● **Énoncé rédigé 1**: Reproduisez mot pour mot les entrées, depuis leur début jusqu'à la ligne contenant « will [x=638, y=1524]. », cette ligne comprise.

Montpel’libre présente les logiciels libres à la communauté Emmaüs de Montpellier (décembre 2015)

 

— C’est cette alchimie qui rend l’association étonnante, spécifique, vivante, organique….

— Je crois que ceux qui participent à nos actions (bénévoles, partenaires, fournisseurs) apprécient aussi notre façon de les mettre en valeur : pour nous c’est ensemble que nous faisons les choses et s’il manque une personne, alors l’action ne peut être aussi belle. Nous remercions toujours chacun⋅e en expliquant quelle part il ou elle a pris dans le succès de l’action.

— En conclusion, on pourrait dire : « Il n’est de richesses que de personnes », et nous agissons avec le temps…

— Votre organisation, c’est plutôt cathédrale ou bazar ?

— La contribution collaborative, la prise de décision, l’émergence d’idée, l’esprit critique, le participatif, sont encouragés dans Montpel’libre. Une cathédrale ? Pas forcement. Un bazar structuré, plutôt !

— En fait, ce n’est ni la cathédrale, ni le bazar, c’est autre chose. Plutôt un Ki : l’énergie vitale et primordiale, celle qui est à l’origine de l’action, se transforme et la transforme en permanence.
Nous exprimons. à la fois la diversité de la vie, sa force et sa capacité à se renouveler:)

— C’est quoi les valeurs que vous promouvez, finalement ?

— Montpel’libre considère les Logiciels Libres, la Culture Libre et les Biens Communs (vous remarquerez que nous avons mis des majuscules à chaque mot 🙂 comme l’ADN de l’asso. Notre sacerdoce repose essentiellement sur la liberté 0, que nous qualifions d’accessibilité. Évidemment l’accessibilité au code pour les logiciels, mais aussi l’accessibilité aux ressources, à la culture, au numérique pour les personnes à mobilité réduite, les déficients visuels, mais pas seulement, issus de la diversité, de culture, d’âge ou de genres différents…

 

Nous rendons accessibles et humains le Logiciel libre, la Culture Libre et les Biens Communs. Entre nous, on en plaisante et on se dit « dealers de bonheur, dis-leur le bonheur ! ». Nous aimons le partage et nous apprécions particulièrement de voir les personnes qui ont participé à l’une de nos actions avec des yeux pleins de lumière et de grands sourires. Nous pratiquons beaucoup l’écoute, le partage et la proximité… mais nous aimons aussi la convivialité : les apéros, les bons repas et danser !

● **Énoncé rédigé 2**: Citez sans rien changer le passage de l'extrait sur Montpel'libre qui commence par « Nous rendons accessibles » et se poursuit jusqu'à « et danser ! » inclus.

● **Données sources**:
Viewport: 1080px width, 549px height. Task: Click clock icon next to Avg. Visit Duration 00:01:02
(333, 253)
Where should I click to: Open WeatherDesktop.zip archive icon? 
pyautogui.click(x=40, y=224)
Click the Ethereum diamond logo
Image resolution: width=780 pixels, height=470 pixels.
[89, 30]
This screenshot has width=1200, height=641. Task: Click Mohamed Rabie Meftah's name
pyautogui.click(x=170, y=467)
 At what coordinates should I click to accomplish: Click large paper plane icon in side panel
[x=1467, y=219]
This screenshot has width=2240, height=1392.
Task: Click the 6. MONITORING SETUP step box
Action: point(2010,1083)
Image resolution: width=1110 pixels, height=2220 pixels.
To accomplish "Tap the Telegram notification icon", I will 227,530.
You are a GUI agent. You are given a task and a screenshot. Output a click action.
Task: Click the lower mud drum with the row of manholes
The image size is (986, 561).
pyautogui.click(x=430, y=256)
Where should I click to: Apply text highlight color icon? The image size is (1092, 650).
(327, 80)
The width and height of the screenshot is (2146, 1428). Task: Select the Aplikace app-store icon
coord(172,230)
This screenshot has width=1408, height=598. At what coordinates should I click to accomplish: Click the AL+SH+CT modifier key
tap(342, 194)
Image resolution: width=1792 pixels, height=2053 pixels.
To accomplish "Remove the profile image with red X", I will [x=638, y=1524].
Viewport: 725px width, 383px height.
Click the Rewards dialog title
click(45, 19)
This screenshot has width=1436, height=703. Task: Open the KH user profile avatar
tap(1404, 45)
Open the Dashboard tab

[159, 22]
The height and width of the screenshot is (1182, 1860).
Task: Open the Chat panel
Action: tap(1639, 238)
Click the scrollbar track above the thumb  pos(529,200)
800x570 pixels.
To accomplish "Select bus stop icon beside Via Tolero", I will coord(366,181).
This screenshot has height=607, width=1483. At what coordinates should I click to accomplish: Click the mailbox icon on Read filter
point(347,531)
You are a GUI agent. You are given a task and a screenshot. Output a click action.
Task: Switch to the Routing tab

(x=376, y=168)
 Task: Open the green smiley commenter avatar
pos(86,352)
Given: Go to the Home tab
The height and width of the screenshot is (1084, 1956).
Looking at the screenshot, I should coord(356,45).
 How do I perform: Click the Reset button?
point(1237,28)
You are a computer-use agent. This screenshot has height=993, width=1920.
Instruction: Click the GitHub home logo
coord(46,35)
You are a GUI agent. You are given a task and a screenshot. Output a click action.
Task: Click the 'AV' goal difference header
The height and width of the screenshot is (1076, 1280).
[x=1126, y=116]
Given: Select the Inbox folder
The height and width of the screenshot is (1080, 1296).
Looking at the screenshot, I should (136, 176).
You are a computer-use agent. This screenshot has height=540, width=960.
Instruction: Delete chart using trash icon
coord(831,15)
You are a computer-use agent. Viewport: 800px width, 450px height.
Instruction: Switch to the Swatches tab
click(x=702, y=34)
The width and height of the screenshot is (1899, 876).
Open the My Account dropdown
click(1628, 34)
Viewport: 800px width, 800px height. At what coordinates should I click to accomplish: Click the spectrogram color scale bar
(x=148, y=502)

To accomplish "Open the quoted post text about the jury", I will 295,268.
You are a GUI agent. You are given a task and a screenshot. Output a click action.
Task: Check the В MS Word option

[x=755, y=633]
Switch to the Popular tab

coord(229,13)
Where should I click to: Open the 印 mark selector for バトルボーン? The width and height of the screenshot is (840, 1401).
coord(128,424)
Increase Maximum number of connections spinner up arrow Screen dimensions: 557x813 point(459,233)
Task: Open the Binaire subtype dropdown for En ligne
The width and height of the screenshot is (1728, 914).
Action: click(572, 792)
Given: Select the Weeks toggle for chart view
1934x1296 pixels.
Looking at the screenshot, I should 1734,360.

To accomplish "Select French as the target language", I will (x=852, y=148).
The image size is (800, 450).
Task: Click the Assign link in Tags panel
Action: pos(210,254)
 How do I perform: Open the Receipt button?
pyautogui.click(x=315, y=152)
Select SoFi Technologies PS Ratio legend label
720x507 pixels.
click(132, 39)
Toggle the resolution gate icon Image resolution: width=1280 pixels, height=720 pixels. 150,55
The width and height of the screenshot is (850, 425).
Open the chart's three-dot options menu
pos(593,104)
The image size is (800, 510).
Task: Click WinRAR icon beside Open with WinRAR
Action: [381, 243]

● **Réponse complète 1**:
Viewport: 1080px width, 549px height. Task: Click clock icon next to Avg. Visit Duration 00:01:02
(333, 253)
Where should I click to: Open WeatherDesktop.zip archive icon? 
pyautogui.click(x=40, y=224)
Click the Ethereum diamond logo
Image resolution: width=780 pixels, height=470 pixels.
[89, 30]
This screenshot has width=1200, height=641. Task: Click Mohamed Rabie Meftah's name
pyautogui.click(x=170, y=467)
 At what coordinates should I click to accomplish: Click large paper plane icon in side panel
[x=1467, y=219]
This screenshot has width=2240, height=1392.
Task: Click the 6. MONITORING SETUP step box
Action: point(2010,1083)
Image resolution: width=1110 pixels, height=2220 pixels.
To accomplish "Tap the Telegram notification icon", I will 227,530.
You are a GUI agent. You are given a task and a screenshot. Output a click action.
Task: Click the lower mud drum with the row of manholes
The image size is (986, 561).
pyautogui.click(x=430, y=256)
Where should I click to: Apply text highlight color icon? The image size is (1092, 650).
(327, 80)
The width and height of the screenshot is (2146, 1428). Task: Select the Aplikace app-store icon
coord(172,230)
This screenshot has width=1408, height=598. At what coordinates should I click to accomplish: Click the AL+SH+CT modifier key
tap(342, 194)
Image resolution: width=1792 pixels, height=2053 pixels.
To accomplish "Remove the profile image with red X", I will [x=638, y=1524].

● **Réponse complète 2**:
Nous rendons accessibles et humains le Logiciel libre, la Culture Libre et les Biens Communs. Entre nous, on en plaisante et on se dit « dealers de bonheur, dis-leur le bonheur ! ». Nous aimons le partage et nous apprécions particulièrement de voir les personnes qui ont participé à l’une de nos actions avec des yeux pleins de lumière et de grands sourires. Nous pratiquons beaucoup l’écoute, le partage et la proximité… mais nous aimons aussi la convivialité : les apéros, les bons repas et danser !